While certain foods, such as alcohol, may increase the risk of breast cancer, epidemiological studies have suggested that plant-based estrogens such as soy may be protective. However, studying this over the long term is complicated and better-quality data is still needed. A meta-analysis concluded that there is still insufficient scientific evidence that soy intake can reduce the risk of breast cancer.

When to stop?

The benefits of MHT for women appear to continue accruing over time, and there are other potential benefits related to cognition and dementia. Unfortunately, there is scant published data on prospective trials which can definitively sort out when women should stop taking MHT. The benefits to the heart begin if women start within 10 years of menopause, and continued bone and metabolic benefits appear to continue.
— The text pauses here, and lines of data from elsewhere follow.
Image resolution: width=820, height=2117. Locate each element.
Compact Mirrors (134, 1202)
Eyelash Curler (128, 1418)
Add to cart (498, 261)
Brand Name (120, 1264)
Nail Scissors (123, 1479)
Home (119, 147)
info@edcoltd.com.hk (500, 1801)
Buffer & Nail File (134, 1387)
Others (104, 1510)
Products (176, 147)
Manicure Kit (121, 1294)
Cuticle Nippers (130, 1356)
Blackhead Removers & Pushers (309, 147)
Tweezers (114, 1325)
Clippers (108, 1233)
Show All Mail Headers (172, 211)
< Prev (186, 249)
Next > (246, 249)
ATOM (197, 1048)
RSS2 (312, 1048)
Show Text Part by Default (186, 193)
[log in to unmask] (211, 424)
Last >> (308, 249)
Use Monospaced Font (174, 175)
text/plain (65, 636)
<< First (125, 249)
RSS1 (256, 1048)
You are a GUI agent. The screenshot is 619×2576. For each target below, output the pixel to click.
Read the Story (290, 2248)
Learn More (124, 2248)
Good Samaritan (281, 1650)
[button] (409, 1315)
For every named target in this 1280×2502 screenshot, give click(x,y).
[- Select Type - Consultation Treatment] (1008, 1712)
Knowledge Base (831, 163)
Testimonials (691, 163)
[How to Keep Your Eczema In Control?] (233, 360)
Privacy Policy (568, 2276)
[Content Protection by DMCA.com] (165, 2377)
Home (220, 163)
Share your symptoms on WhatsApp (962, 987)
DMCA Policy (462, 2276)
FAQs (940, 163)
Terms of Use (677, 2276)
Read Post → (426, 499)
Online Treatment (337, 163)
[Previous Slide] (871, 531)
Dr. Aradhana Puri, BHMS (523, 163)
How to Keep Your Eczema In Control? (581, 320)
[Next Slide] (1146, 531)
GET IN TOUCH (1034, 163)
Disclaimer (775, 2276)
Research is ongoing to better understand what type of hormone therapy is best, in what formulation, and for how long.

Is there any new data on how to reduce risks?

A study published in June 2022 was conducted among more than 40,000 women in the U.K. The purpose of the study was to look for any link between hormone therapy and breast cancer. Estrogen had no relationship to the odds of developing breast cancer, but synthetic progestin did seem to increase the risk. When taking combined therapy, micronized progesterone may be preferable to synthetic progestin. According to the ACOG, the small risk of stroke and blood clots from deep vein thrombosis (DVT) may be lessened by using hormone delivery via patch, spray, or ring than a pill by mouth.

Where does all of this nuanced science leave women going through menopause today? In her popular newsletter, Dr. Lucy McBride, an internal medicine physician in Washington, D.C. summarizes the complicated evidence base nicely for her patients. “Luckily, estrogen therapy after menopause is safe for the overwhelming majority of women. It’s particularly safe when started within 10 years of menopause or before the age of 60 and when paired with careful management of underlying medical conditions that predispose patients to poor outcomes.”